PASSAGE:
+---+

ATTENDING

  • Owkes, Mark <mark.owkes@montana.edu>
  • Johnson, Erick <erick.johnson@montana.edu>
  • Poulter, Benjamin <benjamin.poulter@montana.edu>
  • Young, Mark <myoung@montana.edu>
  • Dlakic, Mensur <mdlakic@montana.edu>
  • Sheppard, John <john.sheppard@montana.edu>
  • Wright, Michael <mwright@montana.edu>
  • Jerry Sheehan, Pol Llovet, Aurelien Mazurie, Thomas Heetderks

ABSENT

  • Yunes, Nicolas <nicolas.yunes@montana.edu>
  • Lawrence, Martin <lawrence@chemistry.montana.edu>
  • Rossmann, Doralyn <doralyn@montana.edu>

MINUTES: HPCAG Meeting #2

  1. Welcome & Introduction - Jerry
  2. Queue Limits & Optimization - Pol
    (handout: Hyalite Queue Specification)
    • (disclaimer) for our initial SLURM queue configuration– we started simple, with NO job limits.
    • because of the way SLURM functions, the tyranny of long running jobs means we need to establish job limits.
    • we have these queue job limit recommendations (see the handout)– we need your imput on these recommendations.
    • these changes will go into effect after the February 4 maintenance window (ACTION ITEM).
    • discussion: can we setup job monitoring (to identify jobs running a long time without much activity)? -yes (ACTION ITEM).
    • once these queue job limits are implemented– we can adjust these limits as necessary.
  3. Storage Strategy - Pol
    (handout: Research Storage Technical Strategy)
    • we are acquiring a backup appliance for on-site backup storage–
      • we will be spending about $24K to purchase this appliance within the next 2 weeks (from January 28).
      • this will probably live in the Renne Data Center (on-site, but in a different building).
      • this will provide about 50TB of storage to start– this will be expanded and we'll probobly use compression for more capacity.
      • this will be highly durable storage with bit-rot protection.

+---+

INFORMATION GIVEN:
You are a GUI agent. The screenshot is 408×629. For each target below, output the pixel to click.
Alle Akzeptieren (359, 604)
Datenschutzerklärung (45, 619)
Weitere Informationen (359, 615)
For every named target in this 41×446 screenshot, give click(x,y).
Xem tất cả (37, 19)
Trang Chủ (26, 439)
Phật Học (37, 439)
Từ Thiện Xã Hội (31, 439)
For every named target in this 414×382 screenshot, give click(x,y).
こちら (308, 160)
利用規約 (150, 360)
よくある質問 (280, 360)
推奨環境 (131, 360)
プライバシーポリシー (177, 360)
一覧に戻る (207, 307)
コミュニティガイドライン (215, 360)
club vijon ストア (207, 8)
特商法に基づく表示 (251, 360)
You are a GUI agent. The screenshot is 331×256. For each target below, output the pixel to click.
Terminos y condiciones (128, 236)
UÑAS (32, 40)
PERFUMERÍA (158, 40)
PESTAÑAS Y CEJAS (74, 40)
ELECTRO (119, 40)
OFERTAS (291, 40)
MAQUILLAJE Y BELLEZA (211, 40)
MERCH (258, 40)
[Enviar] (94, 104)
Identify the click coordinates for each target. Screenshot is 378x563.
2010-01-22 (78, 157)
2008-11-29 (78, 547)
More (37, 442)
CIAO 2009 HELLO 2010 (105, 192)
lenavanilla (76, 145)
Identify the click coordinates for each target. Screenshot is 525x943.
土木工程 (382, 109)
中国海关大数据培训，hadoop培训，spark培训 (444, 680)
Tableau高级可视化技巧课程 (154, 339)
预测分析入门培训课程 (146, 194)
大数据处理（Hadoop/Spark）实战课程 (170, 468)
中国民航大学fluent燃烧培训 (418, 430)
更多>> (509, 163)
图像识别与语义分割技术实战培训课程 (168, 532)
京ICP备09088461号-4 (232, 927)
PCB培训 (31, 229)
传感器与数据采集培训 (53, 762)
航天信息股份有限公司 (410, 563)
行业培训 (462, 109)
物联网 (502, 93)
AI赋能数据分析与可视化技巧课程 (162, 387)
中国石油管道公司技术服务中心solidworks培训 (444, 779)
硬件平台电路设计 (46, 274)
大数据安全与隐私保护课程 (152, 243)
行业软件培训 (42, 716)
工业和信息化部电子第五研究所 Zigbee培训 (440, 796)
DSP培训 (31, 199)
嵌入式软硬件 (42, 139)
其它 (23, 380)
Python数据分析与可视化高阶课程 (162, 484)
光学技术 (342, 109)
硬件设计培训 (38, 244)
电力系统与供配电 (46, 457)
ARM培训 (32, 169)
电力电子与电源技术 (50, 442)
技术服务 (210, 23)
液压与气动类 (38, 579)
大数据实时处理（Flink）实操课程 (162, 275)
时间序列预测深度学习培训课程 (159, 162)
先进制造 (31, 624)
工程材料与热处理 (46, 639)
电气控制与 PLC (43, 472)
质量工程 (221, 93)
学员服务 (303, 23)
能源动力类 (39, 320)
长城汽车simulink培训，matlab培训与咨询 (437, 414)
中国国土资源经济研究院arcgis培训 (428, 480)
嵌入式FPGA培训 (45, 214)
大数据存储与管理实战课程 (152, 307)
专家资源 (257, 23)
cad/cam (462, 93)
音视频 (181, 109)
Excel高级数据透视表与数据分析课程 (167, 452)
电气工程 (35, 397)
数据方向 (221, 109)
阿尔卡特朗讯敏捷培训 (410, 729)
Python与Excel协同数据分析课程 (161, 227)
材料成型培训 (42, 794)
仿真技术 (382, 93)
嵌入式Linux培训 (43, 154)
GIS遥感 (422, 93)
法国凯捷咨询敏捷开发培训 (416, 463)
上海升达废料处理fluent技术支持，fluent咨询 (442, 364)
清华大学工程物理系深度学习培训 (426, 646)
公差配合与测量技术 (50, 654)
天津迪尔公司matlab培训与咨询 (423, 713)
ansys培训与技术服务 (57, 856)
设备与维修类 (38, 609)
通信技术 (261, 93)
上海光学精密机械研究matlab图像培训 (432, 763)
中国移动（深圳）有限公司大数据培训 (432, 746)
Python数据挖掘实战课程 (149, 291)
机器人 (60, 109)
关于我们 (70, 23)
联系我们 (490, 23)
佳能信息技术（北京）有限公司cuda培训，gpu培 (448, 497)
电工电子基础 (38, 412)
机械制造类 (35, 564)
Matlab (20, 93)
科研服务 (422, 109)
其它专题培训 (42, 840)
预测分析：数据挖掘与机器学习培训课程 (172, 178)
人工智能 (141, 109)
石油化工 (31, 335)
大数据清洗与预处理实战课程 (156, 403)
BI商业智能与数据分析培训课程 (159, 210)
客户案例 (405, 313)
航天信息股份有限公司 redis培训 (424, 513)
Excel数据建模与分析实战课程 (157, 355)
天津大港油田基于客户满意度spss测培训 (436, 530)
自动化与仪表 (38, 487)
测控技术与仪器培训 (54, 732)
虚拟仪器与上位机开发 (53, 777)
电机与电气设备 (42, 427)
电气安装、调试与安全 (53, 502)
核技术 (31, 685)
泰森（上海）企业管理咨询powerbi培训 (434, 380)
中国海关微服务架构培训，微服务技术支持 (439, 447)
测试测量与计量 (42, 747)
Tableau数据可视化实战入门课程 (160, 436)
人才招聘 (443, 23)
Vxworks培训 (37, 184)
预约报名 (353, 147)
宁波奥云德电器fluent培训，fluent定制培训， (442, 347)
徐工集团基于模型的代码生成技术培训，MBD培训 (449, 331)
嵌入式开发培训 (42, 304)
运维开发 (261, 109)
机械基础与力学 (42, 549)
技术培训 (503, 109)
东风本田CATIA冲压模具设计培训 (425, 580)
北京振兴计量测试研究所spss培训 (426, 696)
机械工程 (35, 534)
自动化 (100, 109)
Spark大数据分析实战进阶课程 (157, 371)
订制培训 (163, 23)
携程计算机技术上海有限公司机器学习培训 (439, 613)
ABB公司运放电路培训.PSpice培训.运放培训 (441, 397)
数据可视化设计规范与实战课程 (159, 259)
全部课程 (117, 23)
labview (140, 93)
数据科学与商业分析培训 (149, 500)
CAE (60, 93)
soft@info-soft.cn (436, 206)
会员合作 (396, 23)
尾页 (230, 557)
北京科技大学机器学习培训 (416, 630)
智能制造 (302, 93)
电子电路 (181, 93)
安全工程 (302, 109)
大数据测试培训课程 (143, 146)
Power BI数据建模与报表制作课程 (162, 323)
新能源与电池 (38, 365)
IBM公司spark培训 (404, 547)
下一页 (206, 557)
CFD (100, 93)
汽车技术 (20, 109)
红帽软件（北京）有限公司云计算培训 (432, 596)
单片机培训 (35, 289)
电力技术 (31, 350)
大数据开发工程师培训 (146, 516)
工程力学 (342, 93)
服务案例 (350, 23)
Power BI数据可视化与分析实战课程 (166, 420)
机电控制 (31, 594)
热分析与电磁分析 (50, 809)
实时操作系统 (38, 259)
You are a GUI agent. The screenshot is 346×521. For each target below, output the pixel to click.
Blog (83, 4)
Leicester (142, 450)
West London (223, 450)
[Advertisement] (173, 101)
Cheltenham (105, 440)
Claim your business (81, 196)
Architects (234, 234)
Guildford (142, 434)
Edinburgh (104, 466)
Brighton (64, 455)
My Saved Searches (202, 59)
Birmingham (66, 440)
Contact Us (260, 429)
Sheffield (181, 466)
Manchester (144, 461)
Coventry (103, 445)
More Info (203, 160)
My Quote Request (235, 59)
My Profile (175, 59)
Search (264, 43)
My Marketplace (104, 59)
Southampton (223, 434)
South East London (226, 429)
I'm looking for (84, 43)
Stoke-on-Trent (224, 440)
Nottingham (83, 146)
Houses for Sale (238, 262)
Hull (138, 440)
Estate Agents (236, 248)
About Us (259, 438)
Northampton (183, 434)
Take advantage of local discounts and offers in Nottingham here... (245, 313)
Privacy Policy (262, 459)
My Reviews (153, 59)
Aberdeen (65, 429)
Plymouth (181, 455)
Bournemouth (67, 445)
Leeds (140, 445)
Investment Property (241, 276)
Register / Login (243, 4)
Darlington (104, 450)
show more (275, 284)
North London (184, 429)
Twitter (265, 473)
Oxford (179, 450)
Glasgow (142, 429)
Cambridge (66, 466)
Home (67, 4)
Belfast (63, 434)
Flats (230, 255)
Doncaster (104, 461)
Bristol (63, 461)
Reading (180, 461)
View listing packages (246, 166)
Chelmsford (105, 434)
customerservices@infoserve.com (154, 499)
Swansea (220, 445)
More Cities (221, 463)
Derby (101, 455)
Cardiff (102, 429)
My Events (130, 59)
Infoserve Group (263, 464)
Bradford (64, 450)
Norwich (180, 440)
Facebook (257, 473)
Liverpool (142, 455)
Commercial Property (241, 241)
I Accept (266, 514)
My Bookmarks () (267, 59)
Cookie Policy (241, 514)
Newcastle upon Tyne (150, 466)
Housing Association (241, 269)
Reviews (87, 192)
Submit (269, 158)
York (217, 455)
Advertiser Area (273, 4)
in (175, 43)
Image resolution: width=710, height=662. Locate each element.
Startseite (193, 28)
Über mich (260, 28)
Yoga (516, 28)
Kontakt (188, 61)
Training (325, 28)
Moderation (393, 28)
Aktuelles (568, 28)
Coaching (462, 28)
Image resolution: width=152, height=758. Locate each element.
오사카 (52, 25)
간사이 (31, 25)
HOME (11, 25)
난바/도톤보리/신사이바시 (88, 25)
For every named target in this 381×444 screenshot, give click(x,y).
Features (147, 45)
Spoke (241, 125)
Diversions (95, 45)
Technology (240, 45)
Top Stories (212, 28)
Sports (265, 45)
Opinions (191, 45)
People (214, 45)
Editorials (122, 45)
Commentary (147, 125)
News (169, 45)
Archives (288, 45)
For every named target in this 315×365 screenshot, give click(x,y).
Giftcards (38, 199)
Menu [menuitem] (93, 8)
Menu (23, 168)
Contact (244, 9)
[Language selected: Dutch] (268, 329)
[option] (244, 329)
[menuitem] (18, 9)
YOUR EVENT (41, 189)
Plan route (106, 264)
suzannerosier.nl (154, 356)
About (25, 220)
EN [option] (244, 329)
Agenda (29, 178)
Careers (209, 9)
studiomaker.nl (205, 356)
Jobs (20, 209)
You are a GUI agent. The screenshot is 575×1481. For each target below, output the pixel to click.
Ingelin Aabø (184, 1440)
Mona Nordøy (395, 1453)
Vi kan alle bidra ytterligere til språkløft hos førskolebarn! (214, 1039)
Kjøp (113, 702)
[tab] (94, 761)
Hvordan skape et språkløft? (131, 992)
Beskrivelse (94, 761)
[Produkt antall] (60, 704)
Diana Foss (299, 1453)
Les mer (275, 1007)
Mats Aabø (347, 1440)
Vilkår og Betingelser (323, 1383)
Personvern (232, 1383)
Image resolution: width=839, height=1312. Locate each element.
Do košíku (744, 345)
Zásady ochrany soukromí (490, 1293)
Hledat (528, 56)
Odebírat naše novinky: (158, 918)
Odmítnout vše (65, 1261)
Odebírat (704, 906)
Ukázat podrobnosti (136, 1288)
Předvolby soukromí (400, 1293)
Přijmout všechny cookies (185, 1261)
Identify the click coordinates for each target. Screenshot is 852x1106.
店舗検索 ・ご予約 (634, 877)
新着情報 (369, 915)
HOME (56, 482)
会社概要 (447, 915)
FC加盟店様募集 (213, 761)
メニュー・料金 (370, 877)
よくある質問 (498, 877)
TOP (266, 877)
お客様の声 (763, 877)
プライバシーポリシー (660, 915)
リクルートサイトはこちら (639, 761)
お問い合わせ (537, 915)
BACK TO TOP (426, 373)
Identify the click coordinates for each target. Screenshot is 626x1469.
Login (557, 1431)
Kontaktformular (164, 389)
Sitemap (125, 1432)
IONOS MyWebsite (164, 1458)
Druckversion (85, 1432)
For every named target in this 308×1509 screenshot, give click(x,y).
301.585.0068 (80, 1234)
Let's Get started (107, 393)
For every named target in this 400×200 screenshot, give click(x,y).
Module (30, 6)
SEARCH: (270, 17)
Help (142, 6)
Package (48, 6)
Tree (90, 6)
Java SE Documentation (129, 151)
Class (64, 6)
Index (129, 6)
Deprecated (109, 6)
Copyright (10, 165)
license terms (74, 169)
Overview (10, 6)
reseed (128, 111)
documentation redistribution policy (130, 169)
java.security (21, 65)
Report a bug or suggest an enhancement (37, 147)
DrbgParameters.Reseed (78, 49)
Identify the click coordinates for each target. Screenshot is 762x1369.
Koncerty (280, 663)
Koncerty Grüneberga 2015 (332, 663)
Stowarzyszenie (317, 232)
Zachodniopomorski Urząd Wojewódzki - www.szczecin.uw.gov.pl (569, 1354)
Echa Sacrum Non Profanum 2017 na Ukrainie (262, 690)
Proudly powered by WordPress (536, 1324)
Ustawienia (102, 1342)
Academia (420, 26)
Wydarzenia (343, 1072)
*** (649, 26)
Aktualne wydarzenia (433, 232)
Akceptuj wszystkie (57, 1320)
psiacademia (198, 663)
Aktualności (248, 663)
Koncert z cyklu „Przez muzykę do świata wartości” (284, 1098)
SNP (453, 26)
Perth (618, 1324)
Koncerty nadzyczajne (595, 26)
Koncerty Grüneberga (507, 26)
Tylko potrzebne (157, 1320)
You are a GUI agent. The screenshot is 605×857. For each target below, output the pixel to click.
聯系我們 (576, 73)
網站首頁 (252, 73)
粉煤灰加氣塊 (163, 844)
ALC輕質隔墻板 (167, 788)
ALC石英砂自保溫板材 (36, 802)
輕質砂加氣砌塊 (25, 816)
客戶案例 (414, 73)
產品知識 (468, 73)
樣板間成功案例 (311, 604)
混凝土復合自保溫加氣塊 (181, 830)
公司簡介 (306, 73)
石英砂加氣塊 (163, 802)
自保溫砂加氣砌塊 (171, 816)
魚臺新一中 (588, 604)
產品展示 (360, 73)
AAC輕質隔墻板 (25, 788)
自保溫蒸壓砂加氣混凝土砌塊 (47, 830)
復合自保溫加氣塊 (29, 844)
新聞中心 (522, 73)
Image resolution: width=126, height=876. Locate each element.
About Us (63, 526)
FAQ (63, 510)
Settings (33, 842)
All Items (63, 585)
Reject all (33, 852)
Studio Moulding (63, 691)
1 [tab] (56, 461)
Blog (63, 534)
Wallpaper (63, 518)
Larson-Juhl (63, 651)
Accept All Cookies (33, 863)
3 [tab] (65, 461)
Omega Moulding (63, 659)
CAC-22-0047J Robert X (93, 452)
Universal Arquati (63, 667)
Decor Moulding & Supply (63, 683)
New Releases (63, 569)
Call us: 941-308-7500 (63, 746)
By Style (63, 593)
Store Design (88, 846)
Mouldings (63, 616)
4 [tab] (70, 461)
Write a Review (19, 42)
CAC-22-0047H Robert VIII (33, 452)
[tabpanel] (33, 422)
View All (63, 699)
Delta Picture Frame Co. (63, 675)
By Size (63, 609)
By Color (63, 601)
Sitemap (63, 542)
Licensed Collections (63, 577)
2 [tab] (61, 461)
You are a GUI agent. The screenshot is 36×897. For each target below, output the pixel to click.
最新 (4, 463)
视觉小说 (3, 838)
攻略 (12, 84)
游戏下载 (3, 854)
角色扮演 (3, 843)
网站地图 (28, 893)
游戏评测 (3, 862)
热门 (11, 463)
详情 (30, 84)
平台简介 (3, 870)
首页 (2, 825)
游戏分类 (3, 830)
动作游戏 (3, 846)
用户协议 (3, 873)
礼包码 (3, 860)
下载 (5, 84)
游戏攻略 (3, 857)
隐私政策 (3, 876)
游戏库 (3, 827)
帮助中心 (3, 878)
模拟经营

+---+

LIST OF TASKS:
- a) Which lines of the entries contain the string "Nottingham"? Copy each one.
- b) Continue the HPCAG meeting minutes from the point where they stop.
The meeting minutes and the entries have nothing to do with each other.

REPLIES:
- a)
Nottingham (83, 146)
Take advantage of local discounts and offers in Nottingham here... (245, 313)

- b)
    • we are in negotians with Indiana University to provide off-site backup storage–
      • (Jerry) this is right now near complete– we are finalizing legal language for data rights retention.
      • we will get about 50TB of off-site storage (again, we will probably use compression).
    • we currently backup your Hyalite HOME directories on a nightly basis (to a space on the Lustre file system)– these are the basis for future on-site and off-site backups.
    • (Jerry) we have 3 primary storage needs–
      1. deep archival/backup storage– we are doing this right now (ACTION ITEM).
      2. project storage– we will execute an RFP to acquire this storage down the road.
      3. instrament backup for big data from labs– we will address this at a later point.
  4. MATLAB Licensing Opportunity - Pol
    • we have an opportunity to acquire a campus wide MATLAB Site License for $47K.
    • this license will allow MSU to–
      • install MATLAB on all faculty/student/staff computers and on Hyalite.
      • access 16 of the most popular MATLAB toolboxes including all that we currently use and the parallel computing toolbox.
    • we intend to request CFAC funding for this MATLAB License.
    • we would like the endorsement of this group (to add to our other endorsements) for this request (ACTION ITEM).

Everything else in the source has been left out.